Excerpted text.
◇ ◇ ◇ ◇

Grid Computing with Fault-Tolerant Actors and ZooKeeper

The actor model of computation has gained in reputation over the past decade as engineers have learned to grapple with concurrent and distributed systems to achieve scalability and availability.

I was in the zone about a year ago developing a job scheduling framework for an application called Nebula, which we use to manage keywords and SEM campaigns. A simple actor library with durable mailboxes implemented over Apache ZooKeeper seemed like a good fit at the time. Looking back, I can say that the solution has worked well. At the time, we had some good reasons (e.g., special throttling requirements) to develop our own framework instead of customizing an existing one. Faced with the same decision today, I would seriously consider building something around Akka.

We developed two primary patterns to make actors highly reliable. The first is to model critical actor state and mailboxes in ZooKeeper. The second is to use the ZooKeeper watch mechanism for actor supervision and recovery.

Example:  job type limiter

To explain how these patterns work, let’s look at the design of a specific actor, the job type limiter. Each job is of a given type, and type limits are set by an administrator to prevent too many jobs of a certain type from running simultaneously in the grid. The type limiter is a singleton in the compute grid and ensures that job type limits are enforced.

For example, let’s assume we have jobs that invoke third-party services to update the maximum bid for keyword ads. The call capacity is limited, so while the grid has enough slots to run hundreds of jobs, let’s say we can run only 10 concurrent jobs against a partner API. The type limiter ensures that the 11th job waits until one of the 10 that are running has completed.

For each job type, the type limiter keeps track of the running count and the limit. When the running count hits the limit, the gate is closed until a job of the corresponding type terminates. So how do we ensure this critical state is maintained correctly even if you cut the power cord to the system on which the type limiter is running? More importantly, how do we eliminate drift to prevent our running counts from being off by one? If a job host crashes, how do we guarantee that the type limiter receives a message indicating the job has ended?

◇ ◇ ◇ ◇

(Extracted entries)
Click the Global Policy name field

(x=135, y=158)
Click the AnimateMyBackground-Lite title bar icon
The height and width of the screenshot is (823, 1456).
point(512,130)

◇ ◇ ◇ ◇

Task goal. From the text on fault-tolerant actors, extract the stretch from "The actor model" through "scalability and availability.". These entries are separate material and have no connection to the text on fault-tolerant actors.

Task solution.
The actor model of computation has gained in reputation over the past decade as engineers have learned to grapple with concurrent and distributed systems to achieve scalability and availability.